T313955#8115296 is the long winded version of this bug report, but basically, this is what happens:
- We sqoop the revision and archive tables from mediawiki
- For revision records, we use page_is_redirect
- For archive records (aka revisions on deleted pages) we use NULL as page_is_redirect.
- We then process these records together and build wmf.mediawiki_history
- When we then create mediawiki_history_reduced, we try to filter out redirect pages, but we do this using NOT page_is_redirect
That last point is where the issue is. We accidentally exclude all the deleted pages, thinking they're redirects. The fix is to improve this line so it includes the deleted pages, add deleted to the other_tags of these records, and test the rest of the pipelines and queries that looks at the data. An even better fix might be to measure deleted pages as a separate metric. The ultimate goal should be as mentioned here and in the other mentioned task: we should be able to see the number of articles over time, and sometimes deletions and when exactly they happened on the timeline are very important.
Original Report about numbers on svwiki
Wikistats showing incorrect data for Swedish Wikipedia
Swedish Wikipedia has seen a very large number of article creations and deletions. A while back it passed 3 million articles on the way down, and is now at 2,5 million articles. This is not reflected in Wikistats:
https://stats.wikimedia.org/#/sv.wikipedia.org/content/pages-to-date/normal%7Cline%7Call%7C~total%7Cmonthly
Looking at the statistics here, June 2022 seems correct for the number of pages but the numbers should be far higher in the previous years (when the wiki had more than 3 million articles in the main namespace), not slightly lower than today.

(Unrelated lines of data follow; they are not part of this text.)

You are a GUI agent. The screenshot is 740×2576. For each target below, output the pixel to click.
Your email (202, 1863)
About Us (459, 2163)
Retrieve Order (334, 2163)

The documentation says it we "measure this by adding up the creations and restores of old pages, and subtracting the page deletions for each given month", but the page deletions don't seem to be subtracted.
Querying the source dataset indicated a few hundred deletions every year. This fewer than we see even if we hadn't had a large project deleting hundreds of thousands of articles every year over the last few years. While I only realized this now, the data seems to be incorrect for as long as I can see.